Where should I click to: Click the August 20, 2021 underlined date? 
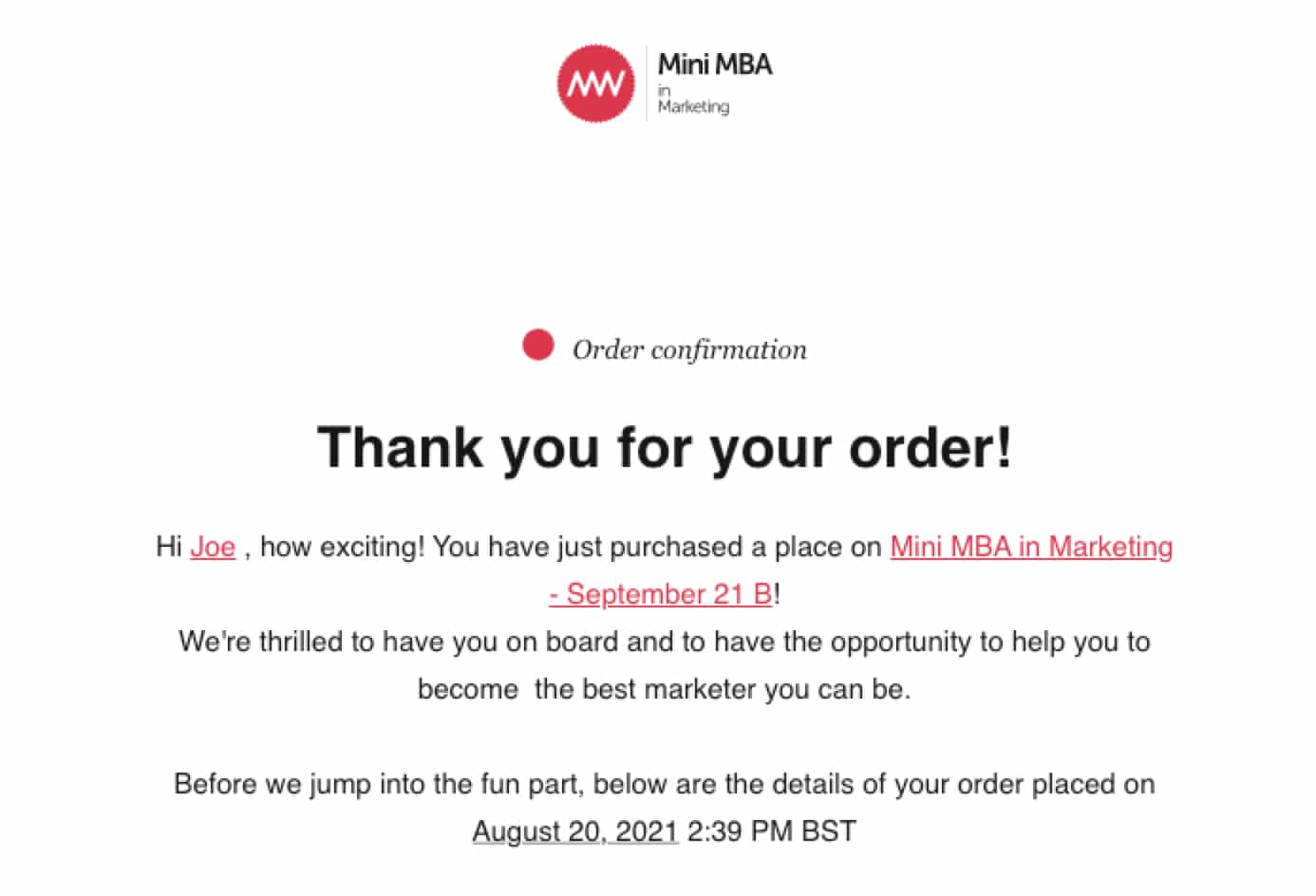(575, 832)
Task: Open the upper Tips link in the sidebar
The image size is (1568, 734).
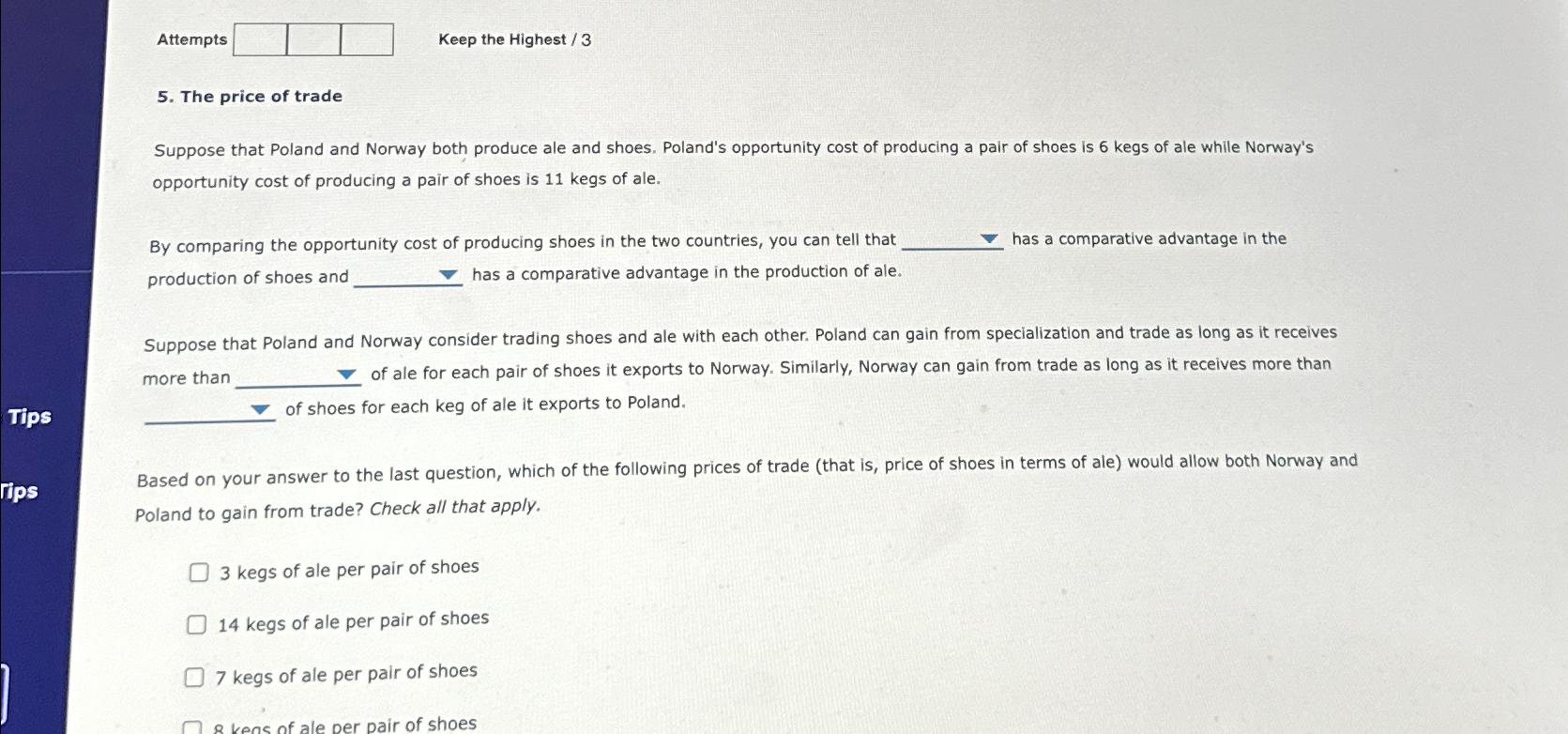Action: point(29,417)
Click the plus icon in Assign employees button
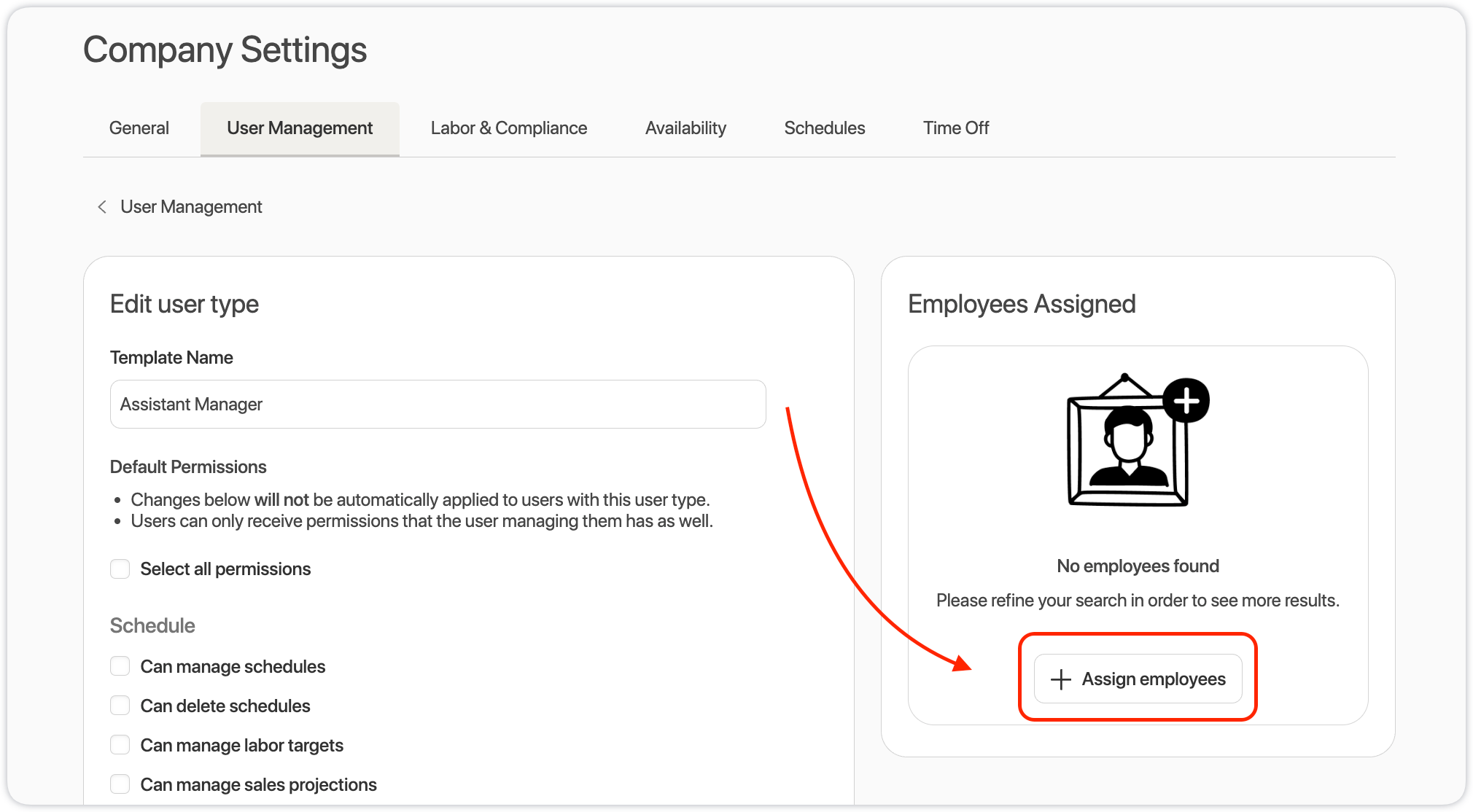The height and width of the screenshot is (812, 1473). coord(1060,679)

========================================================================

_PROBLEM TO WORK ON_
Rewrite the lines above as a numbered list, skipping any blank lines and leaving out the pictures.

_RESULT_
1. Where should I click to: Click the August 20, 2021 underlined date? 
2. (575, 832)
3. Task: Open the upper Tips link in the sidebar
4. The image size is (1568, 734).
5. Action: point(29,417)
6. Click the plus icon in Assign employees button
7. The height and width of the screenshot is (812, 1473). coord(1060,679)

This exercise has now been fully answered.